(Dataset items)
- - - - - - -

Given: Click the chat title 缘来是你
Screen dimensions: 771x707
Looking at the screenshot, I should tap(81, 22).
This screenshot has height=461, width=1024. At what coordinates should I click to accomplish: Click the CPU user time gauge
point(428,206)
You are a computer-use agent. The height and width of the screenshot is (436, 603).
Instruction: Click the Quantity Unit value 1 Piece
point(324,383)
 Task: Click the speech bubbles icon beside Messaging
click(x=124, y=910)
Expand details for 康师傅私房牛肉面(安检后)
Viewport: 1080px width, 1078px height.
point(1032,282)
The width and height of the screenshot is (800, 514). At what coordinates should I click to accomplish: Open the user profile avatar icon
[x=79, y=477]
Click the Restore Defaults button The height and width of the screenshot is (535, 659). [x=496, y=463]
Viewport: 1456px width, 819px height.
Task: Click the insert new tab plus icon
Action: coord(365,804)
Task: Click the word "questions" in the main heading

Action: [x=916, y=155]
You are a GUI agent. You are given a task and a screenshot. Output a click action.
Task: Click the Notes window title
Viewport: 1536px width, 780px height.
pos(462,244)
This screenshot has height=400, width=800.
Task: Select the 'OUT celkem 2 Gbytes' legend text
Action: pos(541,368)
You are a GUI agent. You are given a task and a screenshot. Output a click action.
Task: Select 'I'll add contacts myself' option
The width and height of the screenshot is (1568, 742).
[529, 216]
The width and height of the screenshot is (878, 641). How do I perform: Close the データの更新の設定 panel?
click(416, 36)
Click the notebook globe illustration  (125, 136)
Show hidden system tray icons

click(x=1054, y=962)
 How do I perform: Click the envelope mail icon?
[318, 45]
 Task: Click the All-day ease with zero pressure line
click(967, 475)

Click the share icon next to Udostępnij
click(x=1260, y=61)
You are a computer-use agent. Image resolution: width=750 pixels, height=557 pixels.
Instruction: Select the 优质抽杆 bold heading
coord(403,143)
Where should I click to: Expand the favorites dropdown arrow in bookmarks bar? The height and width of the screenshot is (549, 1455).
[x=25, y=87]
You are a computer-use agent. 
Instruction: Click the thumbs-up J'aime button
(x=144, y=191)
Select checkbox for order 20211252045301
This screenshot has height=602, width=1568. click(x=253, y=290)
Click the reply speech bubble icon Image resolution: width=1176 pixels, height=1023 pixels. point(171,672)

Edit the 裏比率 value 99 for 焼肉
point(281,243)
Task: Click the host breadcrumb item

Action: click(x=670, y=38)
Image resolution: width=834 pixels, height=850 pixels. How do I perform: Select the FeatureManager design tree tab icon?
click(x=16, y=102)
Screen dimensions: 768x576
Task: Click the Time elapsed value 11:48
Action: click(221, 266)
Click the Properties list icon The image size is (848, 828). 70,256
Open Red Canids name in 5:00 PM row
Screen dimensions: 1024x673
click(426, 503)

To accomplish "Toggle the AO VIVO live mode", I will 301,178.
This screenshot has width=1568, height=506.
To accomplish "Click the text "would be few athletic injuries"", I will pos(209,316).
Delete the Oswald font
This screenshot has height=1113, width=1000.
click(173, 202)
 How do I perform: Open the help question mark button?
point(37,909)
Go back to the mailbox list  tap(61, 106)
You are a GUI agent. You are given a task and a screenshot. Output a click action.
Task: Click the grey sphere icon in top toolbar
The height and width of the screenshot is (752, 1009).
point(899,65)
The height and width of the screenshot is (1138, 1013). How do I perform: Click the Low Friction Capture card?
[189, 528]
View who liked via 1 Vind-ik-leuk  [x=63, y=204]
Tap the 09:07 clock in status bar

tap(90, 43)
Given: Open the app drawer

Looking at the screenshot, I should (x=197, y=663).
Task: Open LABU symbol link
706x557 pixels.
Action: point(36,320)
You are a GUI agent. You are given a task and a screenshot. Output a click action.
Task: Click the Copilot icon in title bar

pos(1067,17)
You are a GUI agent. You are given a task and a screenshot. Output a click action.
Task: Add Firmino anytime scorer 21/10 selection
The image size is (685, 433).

- - - - - - -

GOAL OF THE EXERCISE
Each record needs to be duplicated exactly.

SOLUTION
Given: Click the chat title 缘来是你
Screen dimensions: 771x707
Looking at the screenshot, I should tap(81, 22).
This screenshot has height=461, width=1024. At what coordinates should I click to accomplish: Click the CPU user time gauge
point(428,206)
You are a computer-use agent. The height and width of the screenshot is (436, 603).
Instruction: Click the Quantity Unit value 1 Piece
point(324,383)
 Task: Click the speech bubbles icon beside Messaging
click(x=124, y=910)
Expand details for 康师傅私房牛肉面(安检后)
Viewport: 1080px width, 1078px height.
point(1032,282)
The width and height of the screenshot is (800, 514). At what coordinates should I click to accomplish: Open the user profile avatar icon
[x=79, y=477]
Click the Restore Defaults button The height and width of the screenshot is (535, 659). [x=496, y=463]
Viewport: 1456px width, 819px height.
Task: Click the insert new tab plus icon
Action: coord(365,804)
Task: Click the word "questions" in the main heading

Action: [x=916, y=155]
You are a GUI agent. You are given a task and a screenshot. Output a click action.
Task: Click the Notes window title
Viewport: 1536px width, 780px height.
pos(462,244)
This screenshot has height=400, width=800.
Task: Select the 'OUT celkem 2 Gbytes' legend text
Action: pos(541,368)
You are a GUI agent. You are given a task and a screenshot. Output a click action.
Task: Select 'I'll add contacts myself' option
The width and height of the screenshot is (1568, 742).
[529, 216]
The width and height of the screenshot is (878, 641). How do I perform: Close the データの更新の設定 panel?
click(416, 36)
Click the notebook globe illustration  (125, 136)
Show hidden system tray icons

click(x=1054, y=962)
 How do I perform: Click the envelope mail icon?
[318, 45]
 Task: Click the All-day ease with zero pressure line
click(967, 475)

Click the share icon next to Udostępnij
click(x=1260, y=61)
You are a computer-use agent. Image resolution: width=750 pixels, height=557 pixels.
Instruction: Select the 优质抽杆 bold heading
coord(403,143)
Where should I click to: Expand the favorites dropdown arrow in bookmarks bar? The height and width of the screenshot is (549, 1455).
[x=25, y=87]
You are a computer-use agent. 
Instruction: Click the thumbs-up J'aime button
(x=144, y=191)
Select checkbox for order 20211252045301
This screenshot has height=602, width=1568. click(x=253, y=290)
Click the reply speech bubble icon Image resolution: width=1176 pixels, height=1023 pixels. point(171,672)

Edit the 裏比率 value 99 for 焼肉
point(281,243)
Task: Click the host breadcrumb item

Action: click(x=670, y=38)
Image resolution: width=834 pixels, height=850 pixels. How do I perform: Select the FeatureManager design tree tab icon?
click(x=16, y=102)
Screen dimensions: 768x576
Task: Click the Time elapsed value 11:48
Action: click(221, 266)
Click the Properties list icon The image size is (848, 828). 70,256
Open Red Canids name in 5:00 PM row
Screen dimensions: 1024x673
click(426, 503)

To accomplish "Toggle the AO VIVO live mode", I will 301,178.
This screenshot has width=1568, height=506.
To accomplish "Click the text "would be few athletic injuries"", I will pos(209,316).
Delete the Oswald font
This screenshot has height=1113, width=1000.
click(173, 202)
 How do I perform: Open the help question mark button?
point(37,909)
Go back to the mailbox list  tap(61, 106)
You are a GUI agent. You are given a task and a screenshot. Output a click action.
Task: Click the grey sphere icon in top toolbar
The height and width of the screenshot is (752, 1009).
point(899,65)
The height and width of the screenshot is (1138, 1013). How do I perform: Click the Low Friction Capture card?
[189, 528]
View who liked via 1 Vind-ik-leuk  [x=63, y=204]
Tap the 09:07 clock in status bar

tap(90, 43)
Given: Open the app drawer

Looking at the screenshot, I should (x=197, y=663).
Task: Open LABU symbol link
706x557 pixels.
Action: point(36,320)
You are a GUI agent. You are given a task and a screenshot. Output a click action.
Task: Click the Copilot icon in title bar

pos(1067,17)
You are a GUI agent. You are given a task and a screenshot. Output a click action.
Task: Add Firmino anytime scorer 21/10 selection
The image size is (685, 433).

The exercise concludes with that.